Lévesque distinguishes itself in other ways, as well. The Montreal-based firm is the only firm that boasts an improved IE quality score year-over-year. It also took second place in both the quality and value rankings. And it gets top marks from its brokers for its client management software and its Canadian equity research. Winfred Fruehauf, Lévesque’s oil and gas and utilities analyst is most often named as the brokers’ favourite analyst. “We have changed our old ways, we have a new fresh look that I think is really working,” exclaims a Québec-based Lévesque broker.
As for DS, not only is it the biggest firm on the street with 1,650 advisors, but it also ranks among the best of the traditional bank-owned brokerages.
Yet DS’s top ranking in earlier brokerage report cards has suffered since its November 1996 acquisition of Winnipeg’s Richardson Greenshields of Canada Ltd.
This year, however, DS’ scores are generally up and it ranks third in quality and fourth in value.
The only other firm that is enjoying generally higher ratings year-over-year is Toronto-based CIBC Wood Gundy Securities Inc. Wood Gundy brokers give their firm notably higher scores for the quality of the fixed-income inventory, branch managers, ethics and image. The firm also takes a share of top spot in the freedom from pressure category. After years of languishing at the back of the pack Wood Gundy is moving up.
Despite its improved performance, Wood Gundy has not yet become a place where brokers from other firms aspire to work. TD Evergreen and DS are recognized as the favourites if brokers were moving firms. Brokers at Merrill Lynch Canada Inc., ScotiaMcLeod Inc., Wood Gundy, and Canaccord names TD Evergreen as the place they’d most like to move. Brokers at Merrill, Scotia, Gundy and Edward Jones put DS neck to neck with TD Evergreen as the firm they’d soonest join.
Although they are already at the most popular firms, brokers at TD Evergreen and DS agree that if they were forced to change teams they would most like to go to long-time rival Nesbitt Burns Inc. Nesbitt brokers are not quite as pleased with their own firm, however. They rate it only seventh for quality and ninth for value and rate it below average in most categories.

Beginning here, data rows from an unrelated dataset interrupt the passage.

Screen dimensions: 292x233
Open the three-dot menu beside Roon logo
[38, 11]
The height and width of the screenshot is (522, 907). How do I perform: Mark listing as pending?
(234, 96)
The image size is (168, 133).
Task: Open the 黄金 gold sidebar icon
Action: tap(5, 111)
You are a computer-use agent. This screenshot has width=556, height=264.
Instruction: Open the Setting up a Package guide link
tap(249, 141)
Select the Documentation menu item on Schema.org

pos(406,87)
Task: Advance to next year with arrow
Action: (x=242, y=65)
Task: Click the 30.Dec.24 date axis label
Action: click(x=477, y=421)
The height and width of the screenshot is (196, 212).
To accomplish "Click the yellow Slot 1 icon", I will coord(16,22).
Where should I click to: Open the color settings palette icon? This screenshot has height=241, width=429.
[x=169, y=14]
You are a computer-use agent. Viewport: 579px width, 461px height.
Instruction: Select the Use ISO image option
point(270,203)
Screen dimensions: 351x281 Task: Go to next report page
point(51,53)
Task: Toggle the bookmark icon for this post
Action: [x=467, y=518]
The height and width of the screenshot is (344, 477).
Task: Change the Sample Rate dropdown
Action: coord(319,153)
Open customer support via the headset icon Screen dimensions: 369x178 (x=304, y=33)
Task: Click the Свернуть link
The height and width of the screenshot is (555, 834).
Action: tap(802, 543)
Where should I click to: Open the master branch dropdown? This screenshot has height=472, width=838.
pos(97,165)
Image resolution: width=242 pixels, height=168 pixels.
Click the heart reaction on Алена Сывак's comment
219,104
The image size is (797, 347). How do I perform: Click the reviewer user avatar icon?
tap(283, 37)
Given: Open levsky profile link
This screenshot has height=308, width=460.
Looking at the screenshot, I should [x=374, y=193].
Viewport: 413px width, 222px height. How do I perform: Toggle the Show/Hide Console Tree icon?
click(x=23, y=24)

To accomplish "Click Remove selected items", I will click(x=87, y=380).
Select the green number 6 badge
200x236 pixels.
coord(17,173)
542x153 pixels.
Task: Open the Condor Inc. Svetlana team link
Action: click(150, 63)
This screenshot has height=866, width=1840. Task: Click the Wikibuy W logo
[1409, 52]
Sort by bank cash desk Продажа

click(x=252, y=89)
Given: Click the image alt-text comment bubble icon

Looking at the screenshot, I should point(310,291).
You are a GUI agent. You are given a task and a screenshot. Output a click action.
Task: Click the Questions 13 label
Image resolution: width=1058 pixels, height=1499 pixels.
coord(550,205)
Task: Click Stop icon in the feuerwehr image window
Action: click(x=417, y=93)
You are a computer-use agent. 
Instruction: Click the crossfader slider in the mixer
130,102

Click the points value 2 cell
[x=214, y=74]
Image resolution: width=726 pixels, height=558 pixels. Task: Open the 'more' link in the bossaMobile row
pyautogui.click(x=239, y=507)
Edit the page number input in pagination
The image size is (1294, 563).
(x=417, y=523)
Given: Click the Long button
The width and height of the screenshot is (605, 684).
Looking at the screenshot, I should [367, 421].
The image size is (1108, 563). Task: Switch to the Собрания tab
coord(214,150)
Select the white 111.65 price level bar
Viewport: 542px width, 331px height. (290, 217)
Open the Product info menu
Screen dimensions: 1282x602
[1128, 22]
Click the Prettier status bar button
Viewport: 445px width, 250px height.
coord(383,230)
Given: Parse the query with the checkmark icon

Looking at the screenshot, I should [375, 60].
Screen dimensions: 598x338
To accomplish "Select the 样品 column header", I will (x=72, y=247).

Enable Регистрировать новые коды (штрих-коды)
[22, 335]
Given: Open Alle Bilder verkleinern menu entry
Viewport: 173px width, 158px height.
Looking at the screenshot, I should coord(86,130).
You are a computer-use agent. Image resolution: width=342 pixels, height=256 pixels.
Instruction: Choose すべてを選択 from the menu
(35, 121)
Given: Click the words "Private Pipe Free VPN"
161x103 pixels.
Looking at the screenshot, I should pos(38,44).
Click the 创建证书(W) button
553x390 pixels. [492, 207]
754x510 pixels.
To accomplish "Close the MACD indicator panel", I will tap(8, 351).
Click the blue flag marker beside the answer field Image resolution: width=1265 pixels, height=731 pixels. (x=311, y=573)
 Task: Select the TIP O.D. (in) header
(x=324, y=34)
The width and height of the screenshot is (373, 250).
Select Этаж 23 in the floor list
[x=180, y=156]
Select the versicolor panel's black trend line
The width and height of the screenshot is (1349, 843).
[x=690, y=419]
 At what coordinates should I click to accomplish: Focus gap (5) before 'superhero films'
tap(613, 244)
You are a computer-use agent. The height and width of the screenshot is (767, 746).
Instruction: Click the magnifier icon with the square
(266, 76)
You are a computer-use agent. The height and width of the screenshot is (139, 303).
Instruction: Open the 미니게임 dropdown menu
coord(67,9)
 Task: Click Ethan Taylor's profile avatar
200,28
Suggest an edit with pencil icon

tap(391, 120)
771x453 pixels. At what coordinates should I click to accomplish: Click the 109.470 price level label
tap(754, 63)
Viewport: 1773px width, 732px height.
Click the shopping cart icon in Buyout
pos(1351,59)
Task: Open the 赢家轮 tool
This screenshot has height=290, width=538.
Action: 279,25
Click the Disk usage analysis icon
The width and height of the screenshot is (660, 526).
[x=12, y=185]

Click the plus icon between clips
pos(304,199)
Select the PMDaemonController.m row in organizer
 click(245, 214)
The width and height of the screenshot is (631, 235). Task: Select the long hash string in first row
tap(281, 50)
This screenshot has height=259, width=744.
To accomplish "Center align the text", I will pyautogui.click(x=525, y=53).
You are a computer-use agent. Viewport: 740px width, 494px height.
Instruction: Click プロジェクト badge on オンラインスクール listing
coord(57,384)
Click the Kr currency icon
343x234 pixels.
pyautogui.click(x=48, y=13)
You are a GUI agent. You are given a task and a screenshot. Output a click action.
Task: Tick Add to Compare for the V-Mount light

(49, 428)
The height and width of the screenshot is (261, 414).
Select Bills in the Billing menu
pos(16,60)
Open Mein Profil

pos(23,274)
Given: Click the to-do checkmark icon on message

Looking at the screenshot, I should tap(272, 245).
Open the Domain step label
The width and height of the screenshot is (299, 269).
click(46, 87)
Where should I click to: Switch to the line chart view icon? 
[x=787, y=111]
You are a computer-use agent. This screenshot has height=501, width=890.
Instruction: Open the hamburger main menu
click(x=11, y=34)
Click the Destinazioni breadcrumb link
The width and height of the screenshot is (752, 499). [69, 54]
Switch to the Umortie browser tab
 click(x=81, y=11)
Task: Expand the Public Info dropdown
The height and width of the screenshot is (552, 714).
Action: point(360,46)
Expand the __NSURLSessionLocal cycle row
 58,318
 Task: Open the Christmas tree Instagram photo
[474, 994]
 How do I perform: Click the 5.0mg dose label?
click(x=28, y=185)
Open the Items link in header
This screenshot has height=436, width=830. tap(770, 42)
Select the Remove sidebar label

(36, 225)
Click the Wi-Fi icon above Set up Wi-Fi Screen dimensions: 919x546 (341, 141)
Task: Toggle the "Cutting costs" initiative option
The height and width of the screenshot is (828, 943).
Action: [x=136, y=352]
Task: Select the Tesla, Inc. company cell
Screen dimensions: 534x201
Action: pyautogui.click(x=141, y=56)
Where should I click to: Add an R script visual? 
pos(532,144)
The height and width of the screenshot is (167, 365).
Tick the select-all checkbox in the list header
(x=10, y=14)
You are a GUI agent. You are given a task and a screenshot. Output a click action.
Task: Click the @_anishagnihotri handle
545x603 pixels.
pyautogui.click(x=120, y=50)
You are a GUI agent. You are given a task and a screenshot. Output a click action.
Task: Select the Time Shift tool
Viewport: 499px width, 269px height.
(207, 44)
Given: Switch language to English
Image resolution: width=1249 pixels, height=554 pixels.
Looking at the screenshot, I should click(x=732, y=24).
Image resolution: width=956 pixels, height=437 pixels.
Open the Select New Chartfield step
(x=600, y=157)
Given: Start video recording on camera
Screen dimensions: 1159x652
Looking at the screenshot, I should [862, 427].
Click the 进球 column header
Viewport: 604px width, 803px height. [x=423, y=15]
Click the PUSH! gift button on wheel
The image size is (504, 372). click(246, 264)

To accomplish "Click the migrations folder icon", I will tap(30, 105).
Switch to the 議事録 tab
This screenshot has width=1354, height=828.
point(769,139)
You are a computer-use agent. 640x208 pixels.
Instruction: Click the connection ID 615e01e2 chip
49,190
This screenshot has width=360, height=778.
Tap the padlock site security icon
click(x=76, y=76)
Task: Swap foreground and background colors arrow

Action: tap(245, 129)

The warm feelings some brokers harbour for DS is certainly not the case for all. Brokers at Lévesque and Goepel both named DS as the firm for which they would never work.
However this may be as much an indictment of big, bank-owned brokerages as it is of DS. Brokers at Merrill, Goepel and Canaccord all said they’d least like to work for a bank-owned firm. The feeling is apparently mutual. Brokers at DS, TD Evergreen, Scotia and Wood Gundy all named Merrill Lynch as the firm to which they’d never defect – making it the least-liked firm on the street.
Merrill Lynch’s fading reputation on the street is deserved, say its own brokers. They score their own firm second from last in overall quality. The firm suffers significant ratings downgrades from last year in more than half its categories. The brokers also report lower than average payouts, which makes Merrill Lynch overall the worst value among the firms we rated.
“There has been a dramatic downloading of expenses to us, but we are not seeing compensation, there is no relief on the upside. It is not right, but it is a reality,” laments a Merrill broker.
Merrill’s fall is clearly a consequence of its transition to Wall Street ownership from independent, Toronto-based Midland Walwyn. While Midland studiously avoided Canadian bank ownership, it is now part of a huge, bureaucratic New York-based organization. Technology, training and freedom from pressure are all categories where the former Midland’s scores have fallen noticeably, and now substantially lag the national average.
“There is definitely a sign of a trend towards more pressure to sell Merrill products,” complains another Merrill Lyncher. “We get to sell less and less of what we truly want to recommend to our clients.”
“Everybody misses Midland,” agrees an Ontario-based broker, although he allows, “but Midland had its own problems.”